In 2015, 9 million people died prematurely as a result of pollution. That’s 16% of all human deaths worldwide for the year — three times more than deaths from AIDS, tuberculosis and malaria combined, and 15 times more than from all wars and other violence.
The data come from a new report released Thursday by U.K. journal The Lancet and its commission on pollution and health.
To no one’s surprise, the poor and the vulnerable suffer the most. According to the report, nearly 92% of deaths in low- and middle-income countries, and in countries of every income level, pollution-caused disease is most common among minorities and marginalized peoples. Children have the highest risk of pollution-related disease, again, no particular surprise.
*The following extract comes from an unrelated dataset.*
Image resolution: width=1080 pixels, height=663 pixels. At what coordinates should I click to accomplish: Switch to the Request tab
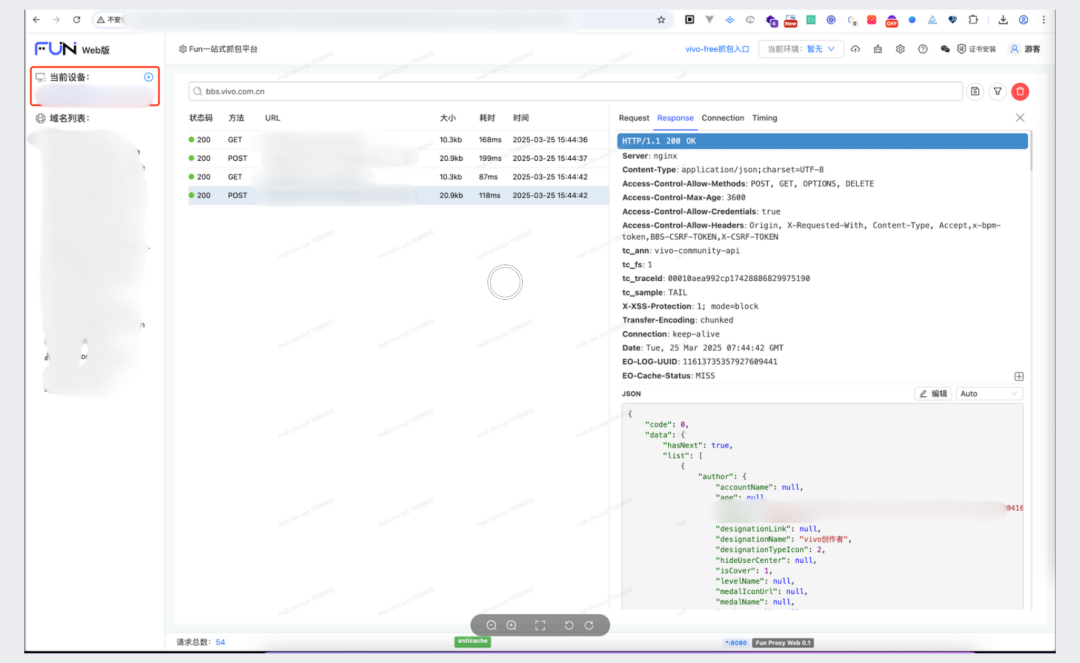633,118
The Lancet’s report notes that the situation is not improving:
In many parts of the world, pollution is getting worse. Household air and water pollution, the forms of pollution associated with profound poverty and traditional lifestyles, are slowly declining. However, ambient air pollution, chemical pollution, and soil pollution—the forms of pollution produced by industry, mining, electricity generation, mechanised agriculture, and petroleum-powered vehicles—are all on the rise, with the most marked increases in rapidly developing and industrialising low-income and middle-income countries.
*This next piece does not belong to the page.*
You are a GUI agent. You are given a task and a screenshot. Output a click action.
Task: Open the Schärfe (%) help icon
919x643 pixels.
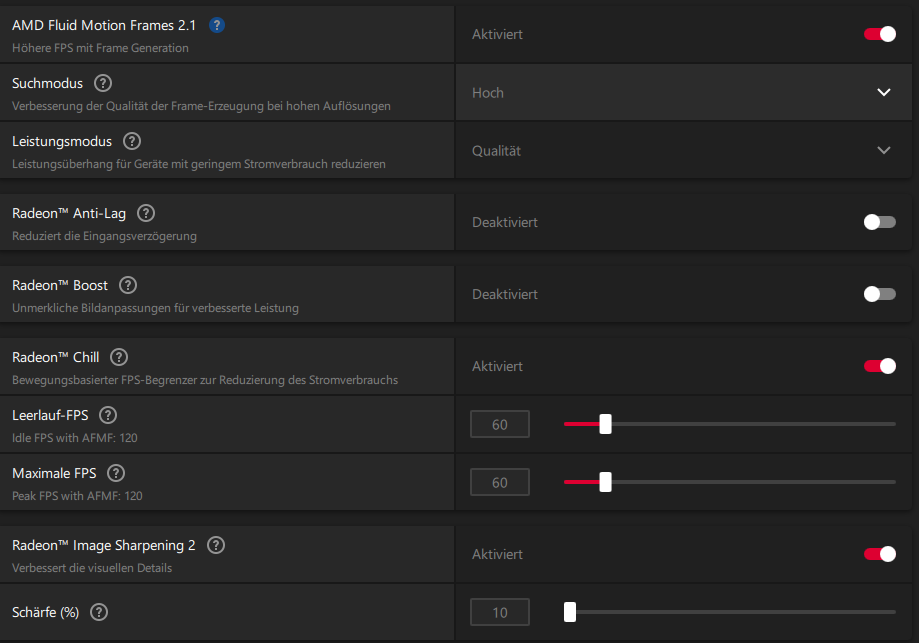pos(98,612)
Diseases caused by pollution also reduce gross domestic product GDP in low- and middle-income countries by 2% annually and are responsible for from 1.7% of health care spending in high-income countries. Pollution-caused welfare losses worldwide total $4.6 trillion a year, 6.2% of global economic output.
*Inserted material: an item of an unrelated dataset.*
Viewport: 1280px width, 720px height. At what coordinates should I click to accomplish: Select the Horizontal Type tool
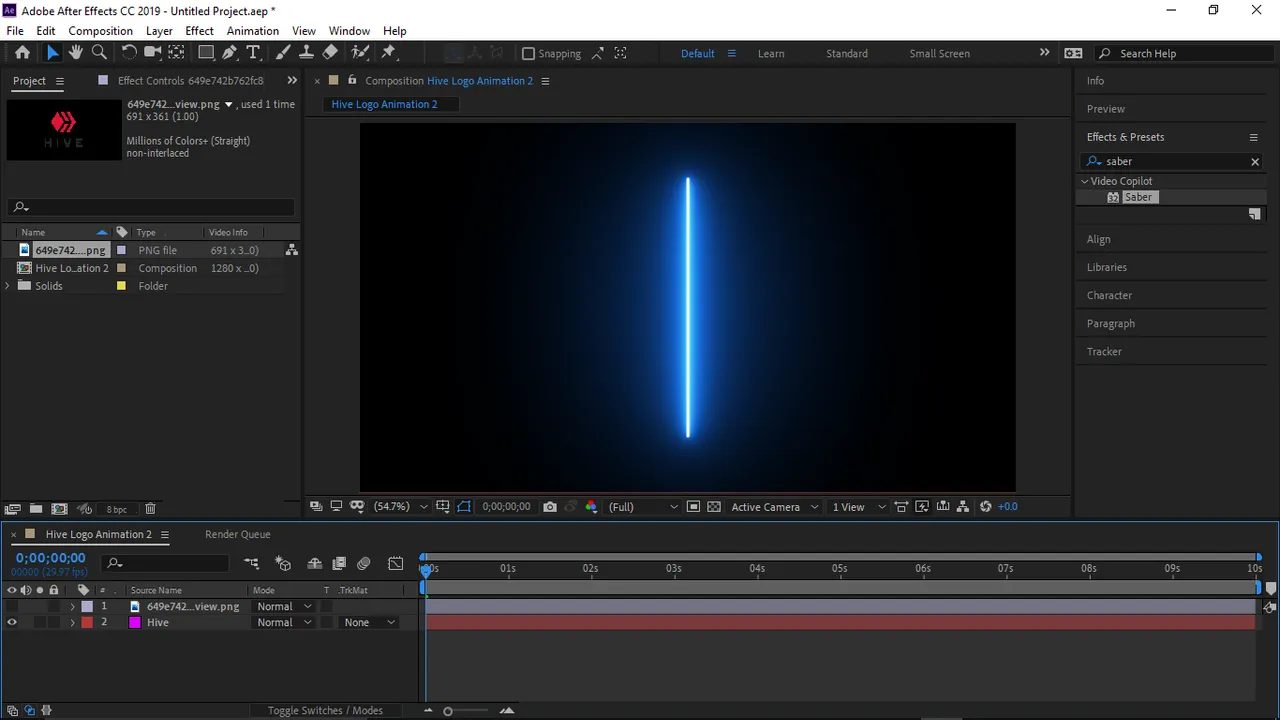253,53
The better news is that pollution can be cost-effectively eliminated. High-income countries have invested in cleaner air and water, lower blood lead levels in children and hazardous waste remediation while increasing their total GDP by 250%. In the United States, an estimated investment of $65 billion since 1970 to reduce air pollution has resulted in an aggregate estimated benefit of $1.5 trillion, according to The Lancet’s report.
The commission makes six key recommendations “to raise global awareness of pollution, end neglect of pollution-related disease, and mobilise the resources and the political will needed to effectively confront pollution”:
- Make pollution prevention a high priority nationally and internationally and integrate it into country and city planning processes.
- Mobilise, increase, and focus the funding and the international technical support dedicated to pollution control.
- Establish systems to monitor pollution and its effects on health.
- Build multi-sectoral partnerships for pollution control.
- Integrate pollution mitigation into planning processes for non-communicable diseases.
- Research pollution and pollution control.
The full report is available (with free registration) at The Lancet website.